In meno di 20 giorni sono quasi 50mila le domande per accedere alla pensione anticipata con quota 100 arrivate all’Inps. Di queste, 17mila arrivano da lavoratori pubblici. La maggior parte delle richieste è arrivata dagli uomini (oltre 38mila) ed è stata inoltrata attraverso i patronati. In testa la provincia di Roma, seguita da Napoli e Milano. A poca distanza Palermo. Oltre il migliaio anche Bari, Catania e Torino. “In pochi giorni quota 100 ha già raggiunto circa 50mila domande”, conferma il sottosegretario al Lavoro, Claudio Durigon. E aggiunge: “Stiamo lavorando per rinnovare questo Paese e dare nuove prospettive soprattutto ai giovani”.

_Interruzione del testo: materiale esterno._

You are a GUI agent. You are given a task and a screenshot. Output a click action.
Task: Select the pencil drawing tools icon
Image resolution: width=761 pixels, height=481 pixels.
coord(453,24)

Iniziato esame Decretone in Commissione Lavoro Senato

Intanto è ripreso in commissione Lavoro al Senato, dopo un’interruzione dei lavori a causa di contrasti tra maggioranza e opposizione, l’esame degli emendamenti al decretone (COSA PREVEDE) che oltre al reddito di cittadinanza introduce proprio quota 100. Il M5s ha ritirato l’emendamento sul taglio alle pensioni dei sindacalisti. La proposta prevedeva di rivedere il conteggio dei contributi figurativi negli anni di aspettativa per attività sindacale e il progressivo ricalcolo contributivo dell’assegno per chi già percepisce un trattamento pensionistico secondo il vecchio sistema retributivo. La proposta aveva avuto anche l’alt della commissione Bilancio, che valuta i profili finanziari delle modifiche.

La discussione sull’aumento dell’età pensionabile

Con un ritardo di circa due ore, la mediazione tra maggioranza e opposizione in ufficio di presidenza ha consentito di avviare i lavori dalle proposte di modifica all’articolo che prevede l’abrogazione degli aumenti automatici dell’età pensionabile per effetto dell’aumento della speranza di vita per i lavoratori precoci. Lo stop in Commissione era arrivato quasi immediatamente per la mancanza di un accordo tra i gruppi su come proseguire i lavori sui circa 1.600 emendamenti: la maggioranza chiedeva di iniziare dall’articolo 5, che disciplina le modalità di richiesta ed erogazione del reddito di cittadinanza, e che la commissione Bilancio ha già terminato di esaminare. Le opposizioni chiedevano invece di iniziare dalla definizione della platea dei potenziali beneficiari – sui quali però la Bilancio non ha ancora completato le valutazioni delle coperture – o in alternativa dall’altro capitolo, quello delle pensioni e quota 100.